IMF demagojisine devam
Krize çözüm adına IMF politikalarıyla işçi sınıfına ve emekçilere yeni bir sosyal yıkım dayatmaya hazırlanan AKP şefi, konuşmasında “IMF karşıtı” pozlarına da devam etti. Kendi damadı IMF toplantılarında boy gösteren, YEP adlı yıkım paketiyle de bizzat bu IMF direktiflerini uygulamayı hedefleyen Erdoğan, “Şimdi bize IMF’yi tavsiye edenler var. O kapı kapanmıştır. Bizim için IMF diye bir şey artık söz konusu değildir” ifadelerini kullandı.
“Tek adam rejimi” ifadesi üzerinden CHP’yi hedef alan Erdoğan, AKP-CHP kutuplaşmasını körüklemeye devam etti. Sermayenin demir yumruğu Erdoğan, “rejimin aksayan yönleriyle ilgili reform” söylemiyle bu yöndeki tepkileri de yumuşatmaya çalıştı.

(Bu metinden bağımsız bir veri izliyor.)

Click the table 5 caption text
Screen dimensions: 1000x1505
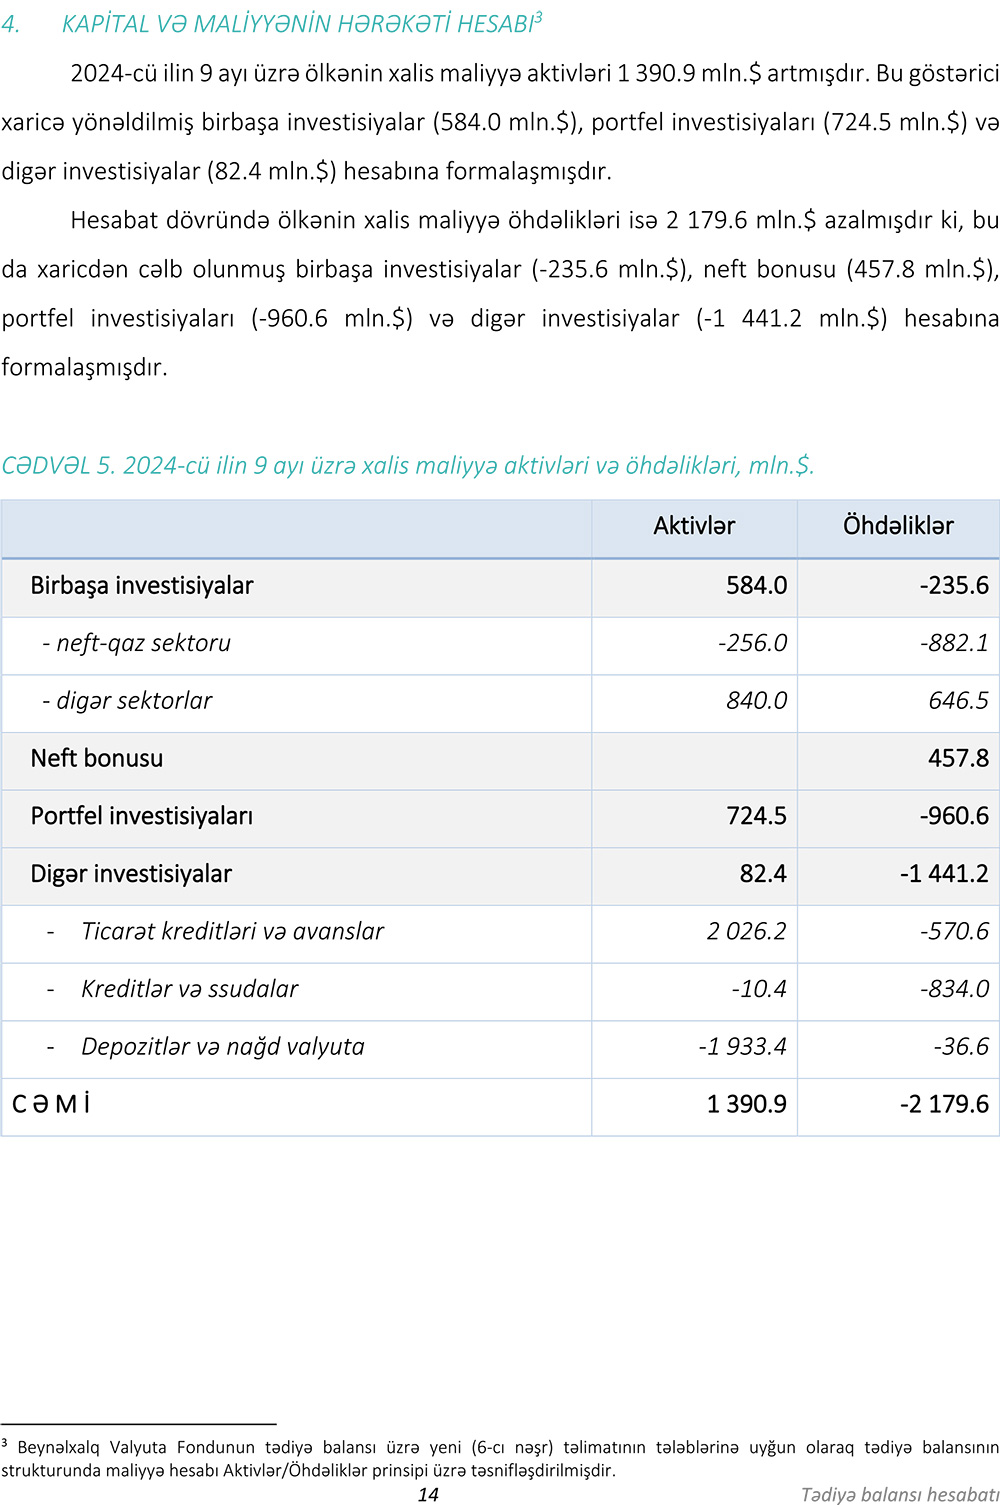408,466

Krizin bedelini “siyasetçiler ödüyor”muş
Erdoğan’ın konuşmasında bir diğer konu başlığı da Merkez Bankası’na yaptığı atama oldu. Kendi faiz teorisinde ısrarını sürdüren Erdoğan, Merkez Bankası faizleri düşürmediği için kriz olduğu ve bedel ödendiği iddiasında bulundu. Krizin bedelini siyasetçilerin ödediğini iddia eden Erdoğan “Banka başındaki bedel ödemeliydi, ödettik” yönünde şöyle konuştu:
“Merkez Bankası’nda yaptığımız görev değişikliği nedeniyle özellikle birilerinin yaklaşım tarzını kabul etmemiz mümkün değil. Bedelini kim ödeyecek, siyasetçi ödeyecek. Mutluluğunu banka başındaki yaşayacak. Yok böyle bir şey. Davul birisinde, tokmak birisinde… Verilen karara uyacaksın. Yeni yönetim sisteminde başkan bu konulara müdahale yetkisini almıştır. ‘Faiz’ denilen, her türlü kötülüğün anası olan, hele hele para politikalarında bu konuyla ilgili verilen talimatlara uymayan bu arkadaşımızın bir değişikliğe tabi tutulmasının gerektiğine inandık. Faiz enflasyonun anasıdır. Orada tıkanıklık vardı. Bedelini tüm ülke birlikte ödüyoruz. Bu nedenle istişare yaptık ve kararımızı uyguladık. Faizi tek haneli rakamlara indirmek zorundayız. Bundan sonra Merkez Bankası ekonomi programımıza çok daha güçlü destek verecektir.”